### TEXTE FOURNI
=======

François Leprince est bronzier d’art. Il raconte sa reconversion à l’artisanat d’art, à 40 ans, les spécificités techniques de son métier et le bonheur qu’est de créer du beau. De quoi être transporté !
Retrouver l’étincelle
François Leprince : “Je suis ingénieur de formation et artisan depuis 20 ans – et très content de l’être ! Après quinze années à travailler dans le luxe dans une multinationale, je me suis posé la question de mes évolutions. Jusqu’alors, mon travail consistait principalement en de l’organisation et de la gestion et là, subitement, je n’y trouvais plus de sens. Il manquait une dimension… Mais laquelle ?
Grâce à un ami, j’ai fait la rencontre d’une personne qui avait créé une fonderie d’art en Auvergne. Et en faisant la visite de son atelier, je suis tombé fou amoureux d’une coulée ! Elle m’a évoqué des souvenirs d’adolescence, au musée Rodin, à Paris, où se trouvait une petite vitrine qui expliquait la réalisation d’une fonte, à partir d’un modèle jusqu’au moule, la coulée, ciselure et la patine…
Ce processus me paraissait magique. Lors de cette visite, j’ai retrouvé cette étincelle, une vibration en moi. J’avais beau avoir quarante ans, je me suis dit : pourquoi pas ?
Et changer de vie professionnelle
J’ai travaillé 7 mois durant pour cette fonderie, dans une mission d’organisation et de sourcing. J’en ai profité pour me mettre à l’établi : sensations incroyables ! Travailler la cire, ciseler, souder, patiner. Au bout de ces quelques mois, j’ai décidé de lancer mon entreprise.
Si j’étais habile de mes mains, je n’avais jamais fait de commerce de ma vie et j’étais encore loin d’être expert dans ce métier ! Ma femme a paniqué, me traitant de fou ; nous avons convenu d’un délai d’un an pour que mon travail devienne rentable…
Il ne me restait qu’à turbiner à fond ! J’ai fait des kilomètres de ciselure, de soudure. En néophyte complet, je ne m’interdisais aucune expérimentation, je voulais tout découvrir. Progressivement, j’ai compris ce qui marchait ou pas. À force d’avancer, la qualité de mon travail et mes temps de production se sont améliorés ; ça m’a permis d’accéder à des marchés.
Et après deux ans de labeur passionné, j’étais en mesure d’être en compétition avec les plus grosses fonderies d’art françaises !
Deux types de bronziers
Il y a principalement deux types de bronziers. Certains sont spécialisés dans la statuaire, et d’autres, comme nous, dans le mobilier. Les techniques de fonderie varient quelque peu d’une métier à l’autre.
Le mobilier requiert une grande rigueur sur les zones d’assemblage car le mélange de matières y est très fréquent et chacune a ses contraintes propres. Les bronziers statuaires, quant à eux, seront beaucoup plus subtiles sur les patines. Dans notre métier, on tourne principalement sur des noirs, bruns, verts, sans plus de profondeur que cela, généralement pour des questions de coûts.

=======

### EXERCICE PROPOSÉ 1
D'après le texte sur le métier de bronzier d'art, pendant combien de mois François Leprince a-t-il travaillé pour la fonderie avant de lancer son entreprise ?
### EXERCICE PROPOSÉ 2
Recopiez le passage du texte sur le métier de bronzier d'art, de « Grâce à un ami, j’ai » à « pourquoi pas ? », en rebaptisant « Auvergne » en « Bretagne ».

### MATÉRIEL FOURNI
=======

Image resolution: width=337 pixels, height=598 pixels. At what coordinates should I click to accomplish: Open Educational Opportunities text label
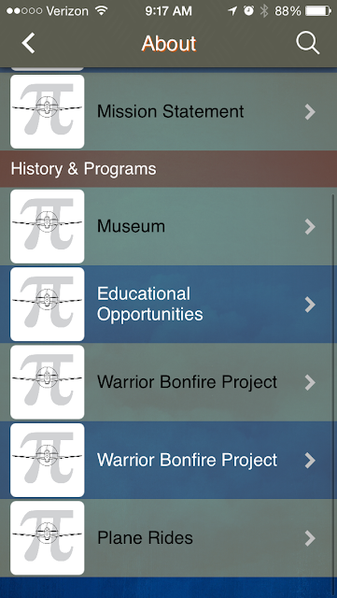point(149,304)
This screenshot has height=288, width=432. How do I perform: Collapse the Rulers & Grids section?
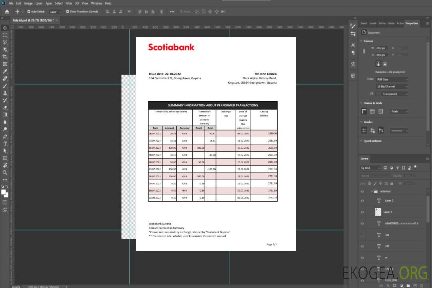tap(361, 103)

=======

### RÉPONSE RÉDIGÉE 1
Il y a travaillé 7 mois.

### RÉPONSE RÉDIGÉE 2
Grâce à un ami, j’ai fait la rencontre d’une personne qui avait créé une fonderie d’art en Bretagne. Et en faisant la visite de son atelier, je suis tombé fou amoureux d’une coulée ! Elle m’a évoqué des souvenirs d’adolescence, au musée Rodin, à Paris, où se trouvait une petite vitrine qui expliquait la réalisation d’une fonte, à partir d’un modèle jusqu’au moule, la coulée, ciselure et la patine…
Ce processus me paraissait magique. Lors de cette visite, j’ai retrouvé cette étincelle, une vibration en moi. J’avais beau avoir quarante ans, je me suis dit : pourquoi pas ?